Temp shunning is another attack vector. In blackout situations or long term stoppage then the node should know from its logs it was stopped for a long time and use the old secret_key to decode its record_store and restart with new secret_key for a new peer_id and re-encode its record_store while offering up its records.
It doesn’t work like that. If you redirected ports in the router and did not set them in the LP, it does not know that there are redirected ports and uses random ones.
I was pretty sure safenode-manager did the upgrade one node at a time, restarting the node in the process (stop, upgrade, start for each node in turn).
Its in the quote I quoted.
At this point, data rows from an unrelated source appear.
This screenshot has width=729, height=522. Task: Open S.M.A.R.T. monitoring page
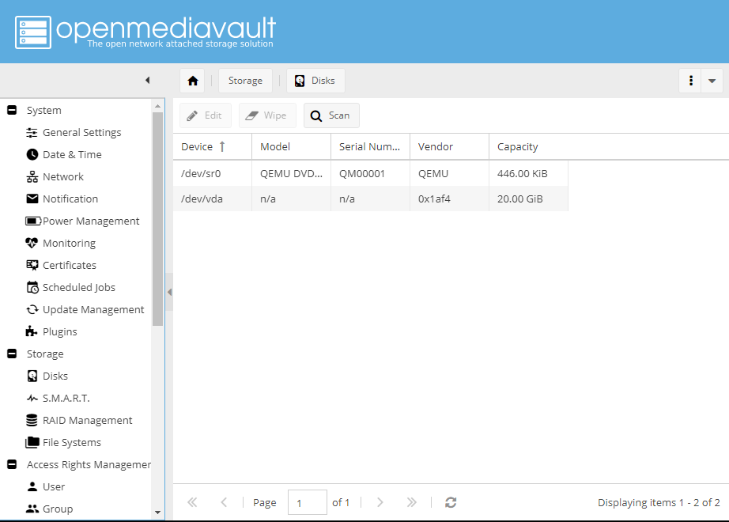tap(66, 399)
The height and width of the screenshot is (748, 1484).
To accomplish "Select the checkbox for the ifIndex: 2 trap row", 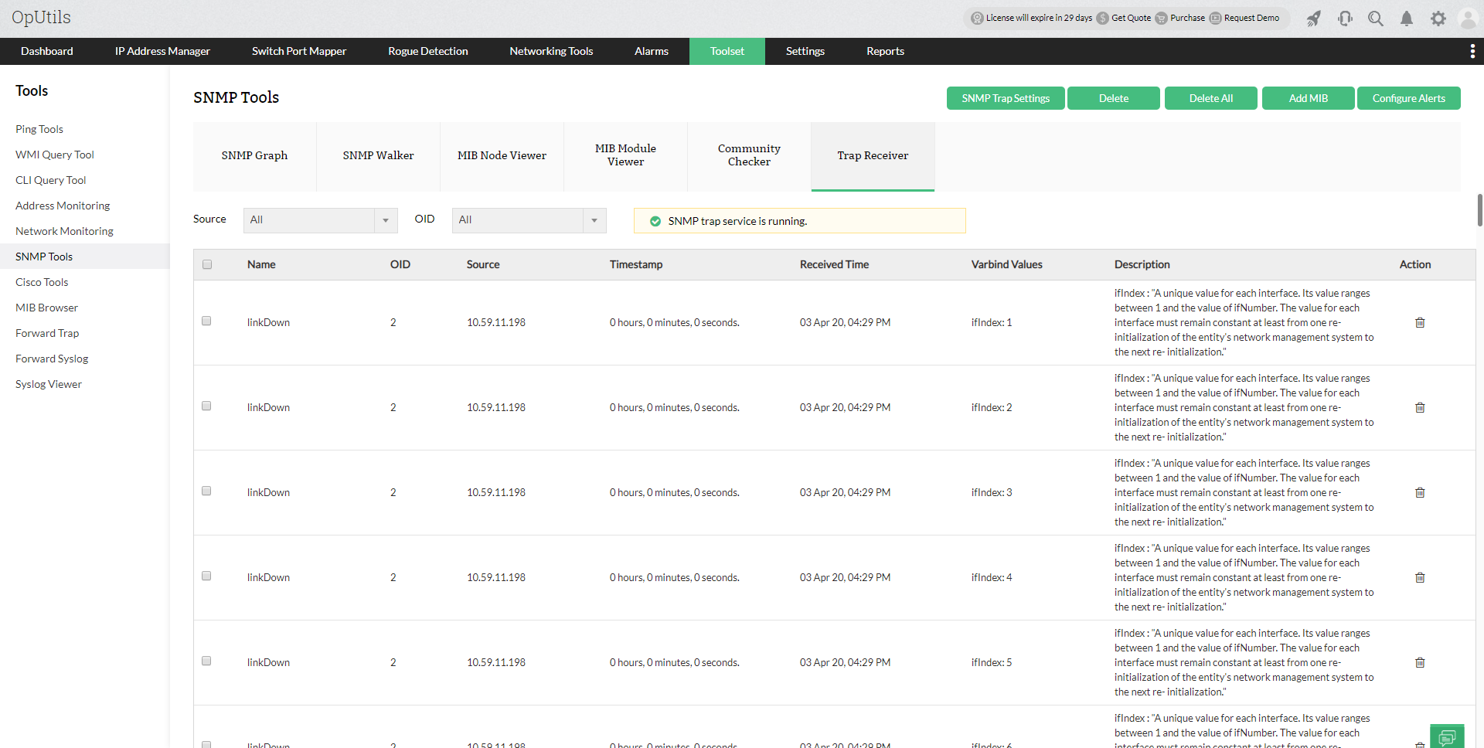I will 206,405.
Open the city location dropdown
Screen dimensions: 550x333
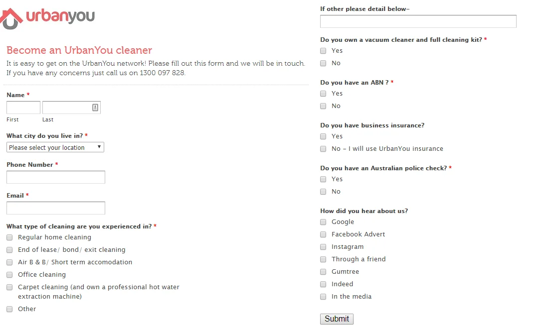(55, 147)
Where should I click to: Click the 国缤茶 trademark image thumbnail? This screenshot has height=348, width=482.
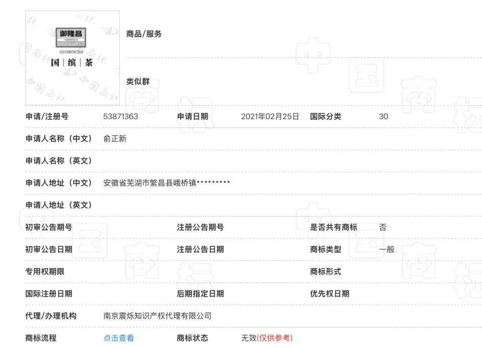72,58
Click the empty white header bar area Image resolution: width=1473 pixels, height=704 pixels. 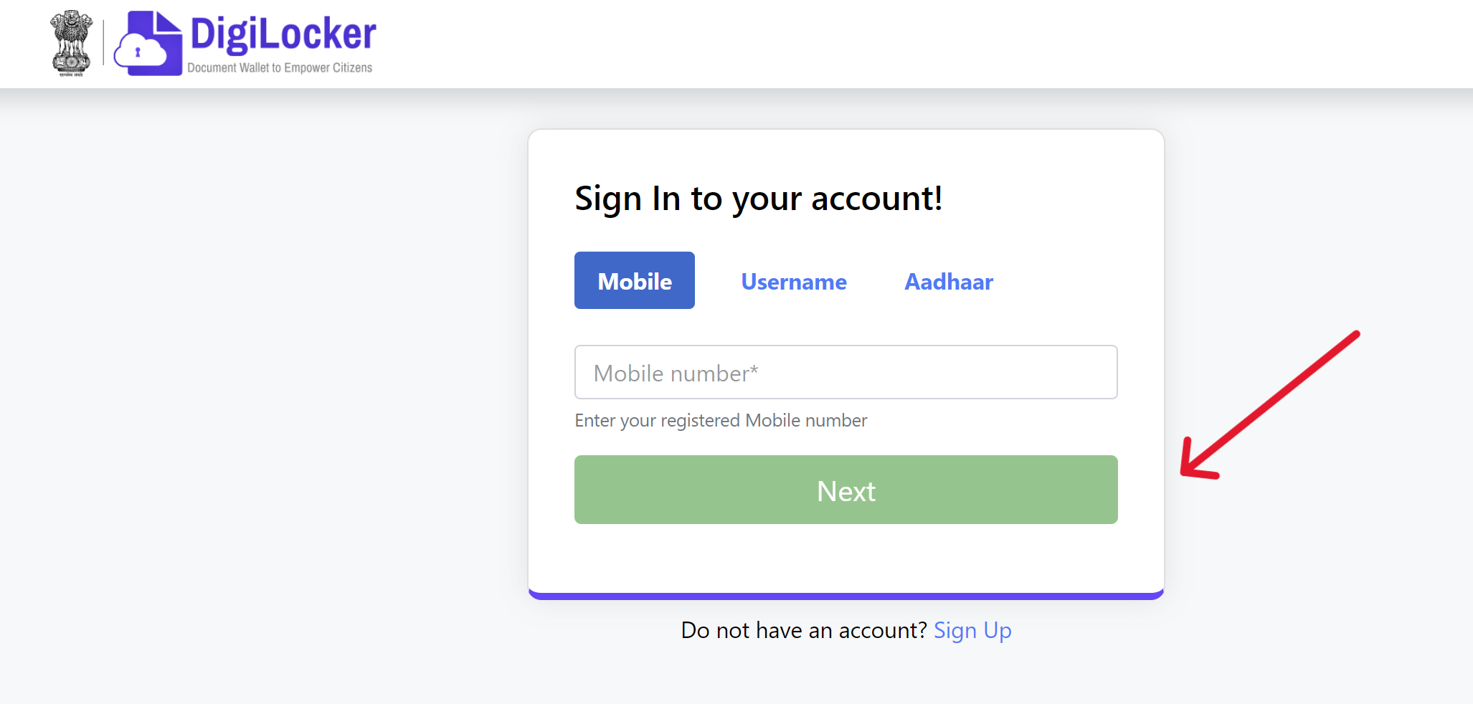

Launchpad leaves the nodes stopped and the user has to start all the nodes again with ctrl+s
And you seemed to be saying the safenode-manager is leaving them started since that’d be the way to process one at a time since the node program is sitting in the .local/bin directory and just download new version sitting it there.
Or are you saying safenode-manager also leaves the nodes stopped and the user has to do a safenode-manager start command again
Leaving them stopped was changed, so I am pretty sure that description is outdated now. But, even if they were left stopped, they are still being processed for upgrade one at a time, in sequence.
Yeah, as far as I’m aware, they do now. So the description is outdated. We discussed changing it on a call we had before we released the latest version.
Edit: the node manager always did this, but for some reason the launchpad opted to leave them stopped. It was the behaviour of the launchpad that changed.